Overdoing physical activity can also cause a temporary uptick. If you notice the discharge turning red again after it had shifted to pink or brown, your body is telling you to slow down and rest more.

Signs That Something Is Wrong

While bleeding is expected, certain patterns point to complications that need medical attention. Postpartum hemorrhage can happen within 24 hours of delivery or as late as 12 weeks afterward. The clearest red flag is soaking through two pads in an hour for more than one to two hours straight.

Other warning signs include:

  • Blood clots larger than a golf ball, especially if paired with heavy bleeding
  • Foul-smelling discharge, which may signal an infection of the uterine lining
  • Fever or abdominal pain alongside heavy or abnormal vaginal bleeding
  • Feeling faint, dizzy, or confused, or noticing pale or clammy skin
  • Rapid heart rate or a sense of weakness that doesn’t improve with rest

Infection of the uterine lining is one of the more common complications after a C-section. The combination of fever, tummy pain, unusual-smelling discharge, and heavy bleeding is the typical cluster of symptoms. Excessive bleeding requiring further treatment is less common but possible, particularly if the cesarean followed a long labor.

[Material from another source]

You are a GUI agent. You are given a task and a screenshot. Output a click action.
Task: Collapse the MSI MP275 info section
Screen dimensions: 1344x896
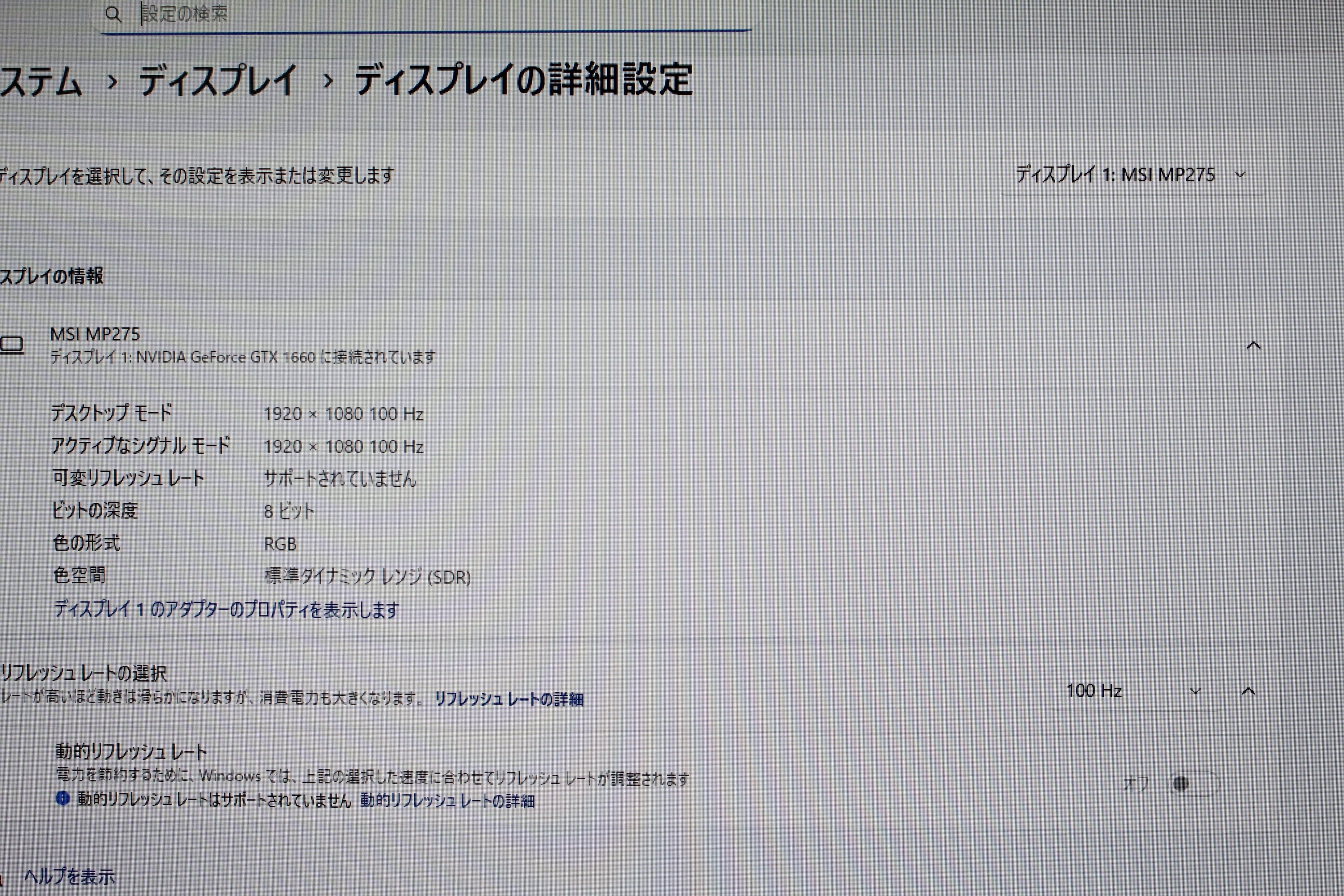(x=1253, y=346)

How to Manage Normal Bleeding at Home

Use thick maternity pads rather than tampons for the entire duration of postpartum bleeding. Tampons introduce a risk of infection while your uterus is still healing, especially with an internal incision. Most hospitals send you home with a supply of pads, and you can switch to regular pads or panty liners as the flow lightens around weeks two and three.

Resting as much as possible during the first two weeks helps your uterus contract efficiently and reduces the chance of bleeding flare-ups. If you notice the discharge getting redder or heavier after activity, treat it as a signal to scale back. Staying hydrated and eating well supports your body’s recovery from both the pregnancy and the surgery itself.

Tracking the color and volume of your discharge, even roughly, gives you useful information for your postpartum check-up. A sudden change from light pink back to bright red after several weeks, or a flow that never seems to lighten, is worth mentioning to your provider even if it doesn’t hit the emergency thresholds above.